# Welsh Kennel Club



## griffpan (Feb 2, 2008)

Hiya

Can anyone help me please? I know you can camp at the wkc with caravans etc but can you go in a tent. I can't remember seeing any when we've been so not sure.

thanks peeps


----------



## minnie (Feb 14, 2008)

don't know 'bout a tent but until the caravan came allong we went around in a trailer tent and never had no trouble


----------



## leoti (Dec 9, 2007)

have pm you details of camp site


----------



## griffpan (Feb 2, 2008)

Thanks, would love a caravan but oh is being boring and won't hear of it


----------



## terriermaid (Nov 5, 2007)

ive camped there before .as long as you pay for your pitch its ok ,i havnt decided yet weather to camp or not this year,but theres a terrier and lurcher show on over the road so i may pitch in there lol


----------



## tashi (Dec 5, 2007)

griffpan said:


> Hiya
> 
> Can anyone help me please? I know you can camp at the wkc with caravans etc but can you go in a tent. I can't remember seeing any when we've been so not sure.
> 
> thanks peeps


Yes we have done the tent there before we bought the caravan tents are not a problem as they have the permanent toilets and showers on site.


----------



## griffpan (Feb 2, 2008)

yep they've got good facilities haven't they, i just love it there  we have friends who stay in their caravan every year and then go down to devon afterwards and they're trying to convince us to stay instead of just go for the day.


----------



## leoti (Dec 9, 2007)

oh you must stay it will be great fun


----------



## Guest (May 26, 2008)

leoti said:


> oh you must stay it will be great fun


Awww - you're all making me jealous!  I haven't even got a tent - now I think I'm definitely missing out on something travelling there and back in one day


----------



## Debbie (Nov 10, 2007)

LOL Yep me too - travel to all shows and come home all in the one day too - although I would miss my other dogs too much to be staying away over night nearly most weekends......


----------



## leoti (Dec 9, 2007)

spellweaver said:


> Awww - you're all making me jealous!  I haven't even got a tent - now I think I'm definitely missing out on something travelling there and back in one day


Argos are having a sale on tents LOL


----------



## tashi (Dec 5, 2007)

Debbie said:


> LOL Yep me too - travel to all shows and come home all in the one day too - although I would miss my other dogs too much to be staying away over night nearly most weekends......


take alot of ours with us


----------



## Debbie (Nov 10, 2007)

Mine are looked after by a family friend or by family - they are better at home - the pair left at home would stress like hell if taken to shows with us.....


----------



## tashi (Dec 5, 2007)

Debbie said:


> Mine are looked after by a family friend or by family - they are better at home - the pair left at home would stress like hell if taken to shows with us.....

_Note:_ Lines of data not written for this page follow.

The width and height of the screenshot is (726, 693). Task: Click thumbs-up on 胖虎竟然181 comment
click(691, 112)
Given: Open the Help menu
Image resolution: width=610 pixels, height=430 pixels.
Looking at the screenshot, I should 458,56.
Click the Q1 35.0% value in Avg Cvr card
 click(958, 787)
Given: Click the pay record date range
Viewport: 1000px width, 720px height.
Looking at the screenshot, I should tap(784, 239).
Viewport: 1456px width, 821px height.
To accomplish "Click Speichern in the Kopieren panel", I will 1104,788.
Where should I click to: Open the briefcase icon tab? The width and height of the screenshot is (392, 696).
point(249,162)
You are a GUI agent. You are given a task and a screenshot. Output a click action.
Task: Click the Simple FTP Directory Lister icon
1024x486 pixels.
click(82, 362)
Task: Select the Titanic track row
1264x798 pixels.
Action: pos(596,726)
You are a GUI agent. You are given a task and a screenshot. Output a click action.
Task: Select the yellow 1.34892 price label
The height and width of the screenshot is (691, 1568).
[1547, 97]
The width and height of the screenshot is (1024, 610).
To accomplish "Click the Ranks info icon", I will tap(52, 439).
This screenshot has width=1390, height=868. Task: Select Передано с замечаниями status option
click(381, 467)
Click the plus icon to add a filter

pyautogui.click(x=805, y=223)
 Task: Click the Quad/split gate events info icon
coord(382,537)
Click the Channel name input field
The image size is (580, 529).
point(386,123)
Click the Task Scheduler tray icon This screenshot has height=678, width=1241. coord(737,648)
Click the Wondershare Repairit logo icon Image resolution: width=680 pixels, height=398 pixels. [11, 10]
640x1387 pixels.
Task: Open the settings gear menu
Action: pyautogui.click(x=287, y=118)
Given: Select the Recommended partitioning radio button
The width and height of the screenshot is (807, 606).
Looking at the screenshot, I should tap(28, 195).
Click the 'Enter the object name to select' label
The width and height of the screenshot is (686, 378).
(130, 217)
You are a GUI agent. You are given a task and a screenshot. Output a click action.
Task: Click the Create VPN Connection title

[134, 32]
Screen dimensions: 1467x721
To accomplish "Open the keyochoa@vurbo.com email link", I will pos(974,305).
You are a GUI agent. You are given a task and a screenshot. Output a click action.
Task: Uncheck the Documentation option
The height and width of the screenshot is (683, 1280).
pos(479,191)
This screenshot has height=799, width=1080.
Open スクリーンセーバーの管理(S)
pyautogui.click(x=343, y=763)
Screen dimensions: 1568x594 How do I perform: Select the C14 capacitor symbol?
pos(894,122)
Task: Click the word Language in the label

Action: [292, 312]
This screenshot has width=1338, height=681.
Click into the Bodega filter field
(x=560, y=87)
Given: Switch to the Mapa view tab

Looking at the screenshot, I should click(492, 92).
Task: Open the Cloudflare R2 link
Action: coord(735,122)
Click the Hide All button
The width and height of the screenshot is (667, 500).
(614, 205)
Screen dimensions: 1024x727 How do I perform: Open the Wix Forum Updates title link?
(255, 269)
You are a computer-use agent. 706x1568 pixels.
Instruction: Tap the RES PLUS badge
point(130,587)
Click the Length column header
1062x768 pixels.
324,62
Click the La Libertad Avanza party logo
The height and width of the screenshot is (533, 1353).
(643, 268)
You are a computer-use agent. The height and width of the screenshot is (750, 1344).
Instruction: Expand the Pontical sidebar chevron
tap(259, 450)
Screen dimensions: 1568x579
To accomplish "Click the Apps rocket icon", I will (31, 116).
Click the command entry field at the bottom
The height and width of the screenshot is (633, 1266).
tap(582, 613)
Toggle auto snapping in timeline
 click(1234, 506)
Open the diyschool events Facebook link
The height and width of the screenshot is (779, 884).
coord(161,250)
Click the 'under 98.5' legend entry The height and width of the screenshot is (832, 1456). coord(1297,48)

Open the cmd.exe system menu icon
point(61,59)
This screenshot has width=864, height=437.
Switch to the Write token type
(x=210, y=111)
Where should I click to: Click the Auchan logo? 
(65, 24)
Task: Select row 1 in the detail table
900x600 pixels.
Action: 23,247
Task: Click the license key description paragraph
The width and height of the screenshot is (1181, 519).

We leave some of ours at home with my mum but the ones that enjoy the caravanning we take with us and they live in the awning


----------



## Debbie (Nov 10, 2007)

Awww like a mini holiday for them - if mine would settle etc it wouldnt be too bad - but they would hate it


----------



## Guest (May 26, 2008)

leoti said:


> Argos are having a sale on tents LOL


heh heh - now I only have to persuade both neices that it is possible to be away from their boyfirends for the whole weekend!


----------



## Debbie (Nov 10, 2007)

LOL at Spellweaver - now thats a hard one to get through to them - perhaps the boys can come with...ummm maybe not.....toughie


----------



## tashi (Dec 5, 2007)

spellweaver said:


> heh heh - now I only have to persuade both neices that it is possible to be away from their boyfirends for the whole weekend!


Just tell them there is more talent in them there hills  

There is normally a disco on the one evening with the sheep shearers!!!!


----------



## griffpan (Feb 2, 2008)

spellweaver said:


> Awww - you're all making me jealous!  I haven't even got a tent - now I think I'm definitely missing out on something travelling there and back in one day


Thats why we want to stay, every year it looks like a party there  Mind you we sold our tent last year so we'll have to borrow or buy one 



leoti said:


> oh you must stay it will be great fun


I'm keeping everything crossed we can, it'll be a riot 



leoti said:


> Argos are having a sale on tents LOL


Guess what site i'm going on next


----------